◆ **Stated problem**: Copy the entries below, switching each "avatar" to "portrait" and leaving everything else unchanged.

┄┄┄┄┄┄

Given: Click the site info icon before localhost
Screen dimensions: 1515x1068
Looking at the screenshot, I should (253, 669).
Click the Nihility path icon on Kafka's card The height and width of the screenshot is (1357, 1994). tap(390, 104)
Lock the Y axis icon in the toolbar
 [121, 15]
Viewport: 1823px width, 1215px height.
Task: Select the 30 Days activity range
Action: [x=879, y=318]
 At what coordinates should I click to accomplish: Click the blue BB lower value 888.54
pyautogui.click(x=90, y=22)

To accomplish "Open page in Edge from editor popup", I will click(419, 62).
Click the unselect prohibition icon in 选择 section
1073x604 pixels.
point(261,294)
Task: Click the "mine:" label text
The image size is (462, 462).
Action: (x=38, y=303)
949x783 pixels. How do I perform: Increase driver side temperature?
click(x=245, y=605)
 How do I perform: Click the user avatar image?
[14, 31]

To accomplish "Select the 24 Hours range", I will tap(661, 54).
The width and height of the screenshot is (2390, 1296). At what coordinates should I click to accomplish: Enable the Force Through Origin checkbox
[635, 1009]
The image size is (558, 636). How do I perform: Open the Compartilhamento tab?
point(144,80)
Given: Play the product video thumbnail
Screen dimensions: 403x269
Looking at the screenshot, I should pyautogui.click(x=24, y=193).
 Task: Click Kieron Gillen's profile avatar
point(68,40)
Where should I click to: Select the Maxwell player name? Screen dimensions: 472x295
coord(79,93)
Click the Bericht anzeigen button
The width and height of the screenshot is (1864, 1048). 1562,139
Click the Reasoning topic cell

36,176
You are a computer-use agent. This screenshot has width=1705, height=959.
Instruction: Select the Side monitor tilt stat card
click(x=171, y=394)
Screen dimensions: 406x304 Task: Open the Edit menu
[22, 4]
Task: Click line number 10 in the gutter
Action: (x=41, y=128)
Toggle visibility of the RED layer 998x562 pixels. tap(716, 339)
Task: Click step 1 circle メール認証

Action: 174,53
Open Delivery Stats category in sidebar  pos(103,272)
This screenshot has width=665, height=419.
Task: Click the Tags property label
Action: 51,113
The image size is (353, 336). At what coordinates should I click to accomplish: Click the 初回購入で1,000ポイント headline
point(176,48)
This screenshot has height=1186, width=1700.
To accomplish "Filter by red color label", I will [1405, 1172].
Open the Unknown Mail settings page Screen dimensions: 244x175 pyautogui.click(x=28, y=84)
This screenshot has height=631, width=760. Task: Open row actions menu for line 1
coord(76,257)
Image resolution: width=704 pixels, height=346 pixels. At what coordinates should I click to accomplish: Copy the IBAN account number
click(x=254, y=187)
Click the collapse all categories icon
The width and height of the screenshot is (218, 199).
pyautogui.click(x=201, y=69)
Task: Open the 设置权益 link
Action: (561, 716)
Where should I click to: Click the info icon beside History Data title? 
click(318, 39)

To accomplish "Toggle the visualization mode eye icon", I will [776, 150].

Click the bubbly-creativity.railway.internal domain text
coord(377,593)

┄┄┄┄┄┄

◆ **Response to the exercise**:
Given: Click the site info icon before localhost
Screen dimensions: 1515x1068
Looking at the screenshot, I should (253, 669).
Click the Nihility path icon on Kafka's card The height and width of the screenshot is (1357, 1994). tap(390, 104)
Lock the Y axis icon in the toolbar
 [121, 15]
Viewport: 1823px width, 1215px height.
Task: Select the 30 Days activity range
Action: [x=879, y=318]
 At what coordinates should I click to accomplish: Click the blue BB lower value 888.54
pyautogui.click(x=90, y=22)

To accomplish "Open page in Edge from editor popup", I will click(419, 62).
Click the unselect prohibition icon in 选择 section
1073x604 pixels.
point(261,294)
Task: Click the "mine:" label text
The image size is (462, 462).
Action: (x=38, y=303)
949x783 pixels. How do I perform: Increase driver side temperature?
click(x=245, y=605)
 How do I perform: Click the user portrait image?
[14, 31]

To accomplish "Select the 24 Hours range", I will tap(661, 54).
The width and height of the screenshot is (2390, 1296). At what coordinates should I click to accomplish: Enable the Force Through Origin checkbox
[635, 1009]
The image size is (558, 636). How do I perform: Open the Compartilhamento tab?
point(144,80)
Given: Play the product video thumbnail
Screen dimensions: 403x269
Looking at the screenshot, I should pyautogui.click(x=24, y=193).
 Task: Click Kieron Gillen's profile portrait
point(68,40)
Where should I click to: Select the Maxwell player name? Screen dimensions: 472x295
coord(79,93)
Click the Bericht anzeigen button
The width and height of the screenshot is (1864, 1048). 1562,139
Click the Reasoning topic cell

36,176
You are a computer-use agent. This screenshot has width=1705, height=959.
Instruction: Select the Side monitor tilt stat card
click(x=171, y=394)
Screen dimensions: 406x304 Task: Open the Edit menu
[22, 4]
Task: Click line number 10 in the gutter
Action: (x=41, y=128)
Toggle visibility of the RED layer 998x562 pixels. tap(716, 339)
Task: Click step 1 circle メール認証

Action: 174,53
Open Delivery Stats category in sidebar  pos(103,272)
This screenshot has width=665, height=419.
Task: Click the Tags property label
Action: 51,113
The image size is (353, 336). At what coordinates should I click to accomplish: Click the 初回購入で1,000ポイント headline
point(176,48)
This screenshot has height=1186, width=1700.
To accomplish "Filter by red color label", I will [1405, 1172].
Open the Unknown Mail settings page Screen dimensions: 244x175 pyautogui.click(x=28, y=84)
This screenshot has height=631, width=760. Task: Open row actions menu for line 1
coord(76,257)
Image resolution: width=704 pixels, height=346 pixels. At what coordinates should I click to accomplish: Copy the IBAN account number
click(x=254, y=187)
Click the collapse all categories icon
The width and height of the screenshot is (218, 199).
pyautogui.click(x=201, y=69)
Task: Open the 设置权益 link
Action: (561, 716)
Where should I click to: Click the info icon beside History Data title? 
click(318, 39)

To accomplish "Toggle the visualization mode eye icon", I will [776, 150].

Click the bubbly-creativity.railway.internal domain text
coord(377,593)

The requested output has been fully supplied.